犠牲4

「た、大変です。お顔が……、腕も、足も。羽までも」


 強酸で溶かされた身体を、モニカは労ってくれるらしい。桃色の魔法陣を発動させ、傷を癒やしてくれる。


「魔物は……倒したぞ。なのに、どうして船は止まらない」


 俺は肩で息をしながら、無意識にそう呟いていた。

 その形相があまりに怖かったのか、ノエルは青い顔をして首を横に振った。


「わ、わからない。まだシバの意識がある、とか?」


 足元の肉塊に視線を落とす。

 シバの上半身と下半身は完全に千切れていた。顔は見えないが、流れ出ている血の量とこの状態では、生きているとはとても考えにくい。

 気が付くと、俺は手に両手剣を出現させていた。

 おもむろに剣を掲げ、そのまま肉塊に突き刺す。ぐしゃっと肉に刺さる感触。抜き、もう一度刺す。


「おい! 何してんだ!」


 ノエルが体当たりして止めにかかる。けど、俺はこれだけじゃダメだともう一度剣を掲げた。

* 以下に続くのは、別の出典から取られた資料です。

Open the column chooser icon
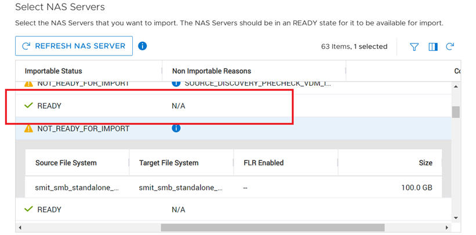433,47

「完全に息の根を止めるには心臓を打つ。或いは、首を落とすしかない」


「ふざけんな! お前さっき、シバは殺させないって。何やってんだよ!」


「何をやっている? 見ての通りだ。俺がシバを殺した。それしか方法はなかった。ここまできたら中途半端に何かできない。しっかりと息の根を止める。物事が常に何らかの犠牲の上に成り立っているのだとして、俺の場合、それがシバだったのだとしたら、中途半端にしておく方が失礼じゃないか。これで俺は世界を救うしかなくなった。逃げ場を完全に失った。全部ドレグ・ルゴラの仕業だろうが何だろうが関係ない。俺は自分でシバを殺す道を選んだ。そうすることで、俺はこれまで以上にこの世界と運命を共にする覚悟をせざるを得なくなった。なぁに、たった一人、リアレイトからの干渉者が減っただけのこと。彼が偶々俺の知り合いで、親友で。たったそれだけのことだ。大丈夫だ。お前に言われなくても、俺はきちんと前を向いてる」


「向いてません!」


 大きく怒鳴ったのはモニカだった。


「前なんか向いてません。下ばかり見てる。本当は辛いのに、どうして辛いとおっしゃらないんですか。かの竜は卑怯です。救世主様の純粋な気持ちを利用して、踏みにじって、もてあそんで。あんな状況では、誰にもシバ様は救えません。悪いのはかの竜で、シバ様でも、ましてや救世主様のせいでもないのです。そこは……、そこはご理解ください。これ以上、ご自分を責めないでください。お願いです。このままでは……、救世主様が、壊れて、しまいます」


 モニカは優しい。

 俺なんか、壊れてしまっても良いというのに。

 膝を折り、俺はシバだった肉塊を手に取った。甲板に広がるヘドロと血液が膝にくっついて、濃いグレーの服に広がっていく。

 殺したなら、殺した感触が欲しかった。魔法なんかじゃなくて、キッチリととどめを刺した感触を腕に残したかった。そうしなければ、俺は夢の中でぼんやりとシバを失った悲しみに流されてしまうだけだと思った。

 この手でシバを殺した。

 今頃、“表”でも芝山は息絶えたのだろうか。

 美幸は交通事故で死んだことになっていた。芝山はどうだろうか。

 シバの金髪に手を伸ばしたところで、ザワザワと騒ぎ立てるような声がして、俺はすっくと立ち上がった。


「大変だ! って、うぉおっ! なんじゃこりゃぁ!」


 一際デカいのはザイルの声。

 甲板に上がってくるなり、破壊された船長室やら飛び散った肉塊やヘドロやらに目を丸くしている様子だ。


「魔物は倒した。あとは船を止めるだけ。恐らくシバがどこかに魔法陣を残してると」


 最後まで言わぬ間に、ザイルは身振り手振りで緊急性を訴えてきた。


「た、助けてくれ! この船はもうダメだ!」


「どうしたのですか」とモニカ。


「穴が! 変な穴があちこちに!」


「穴?」


 聞き返している間にも、乗組員たちが次から次へと甲板に上がってくる。そして口々に助けてくれと叫んでいる。